Turning a list of numbers into a probability density function

By Tom Sittler, Director

Suppose you have a large list of n random samples from a continuous distribution, and you want to approximate the probability density function of the distribution.

You can’t just take the ith sample for all i and calculate the frequency of each value in the list. Your samples are from a continuous distribution, so each value is likely to be present only once in the sample. If you used this procedure, your probability density function would take the value 1/n everywhere.

Instead, you need to define buckets (small ranges over the domain of your function) and count how many values fall in each bucket.

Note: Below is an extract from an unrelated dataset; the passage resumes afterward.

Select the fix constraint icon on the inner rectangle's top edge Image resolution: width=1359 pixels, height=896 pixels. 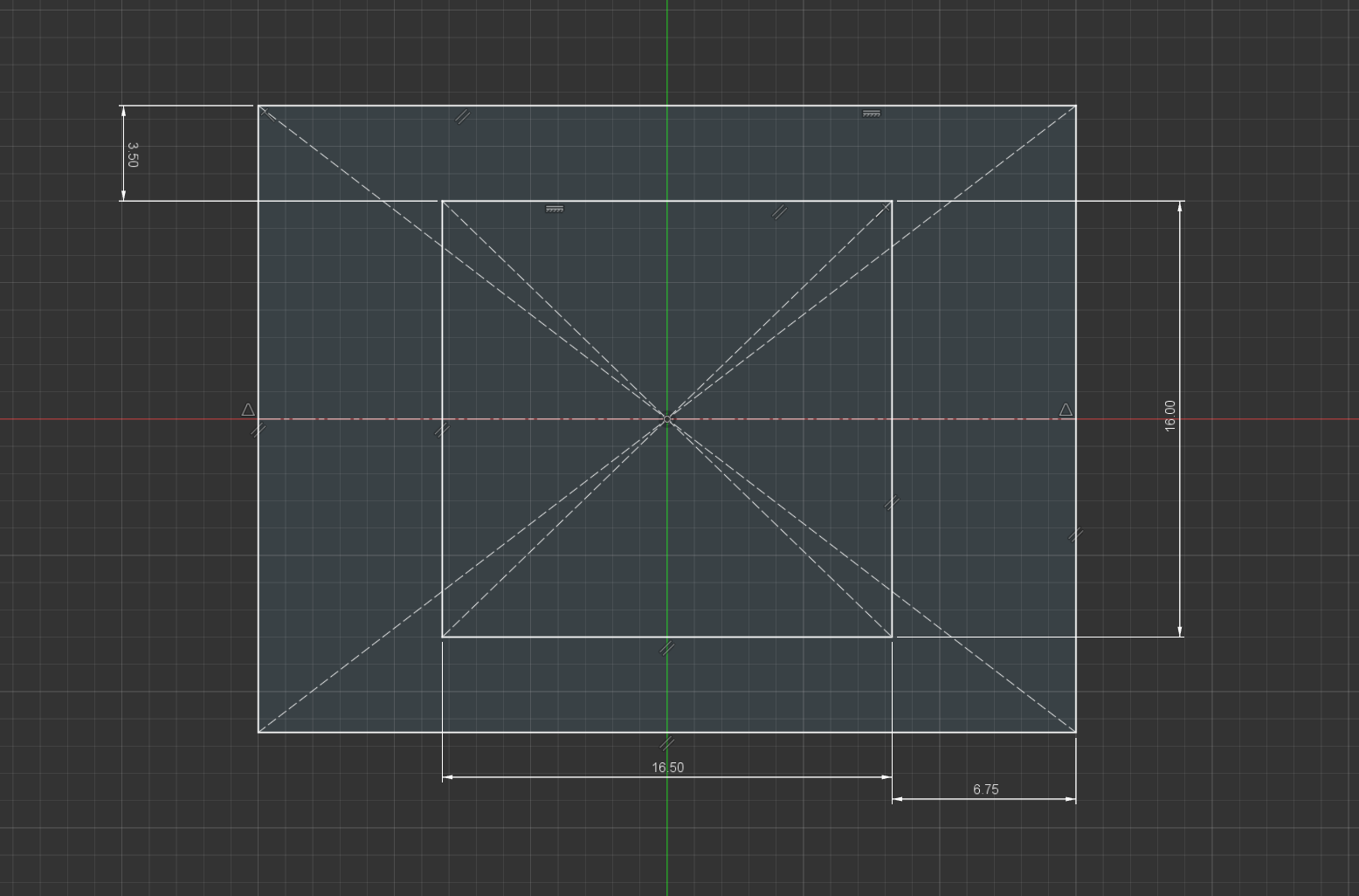(555, 210)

I provide some code here to do this in Python, and paste the code below as well:

with open("./file1") as f:

 mylist = f.readlines()

mylist = [float(x.strip('\n')) for x in mylist] 

num=len(mylist)

maxl=max(mylist)

minl=min(mylist)


# turn list of values into PDF

n=100 # number of buckets

rangel=maxl - minl

step=rangel/n

bound=minl

countdict_pdf= {} # dictionary {bound : number of items between bound and bound+step}

for i in range(0,n):

 countdict_pdf[bound]=sum(1 if (bound<x and x<=bound+step) else 0 for x in mylist)/num

 bound=bound+step


#export dictionary to csv

import csv

with open('countdict_pdf.csv','w') as csv_file:

 writer = csv.writer(csv_file)

 for key, value in countdict_pdf.items():

writer.writerow([key, value])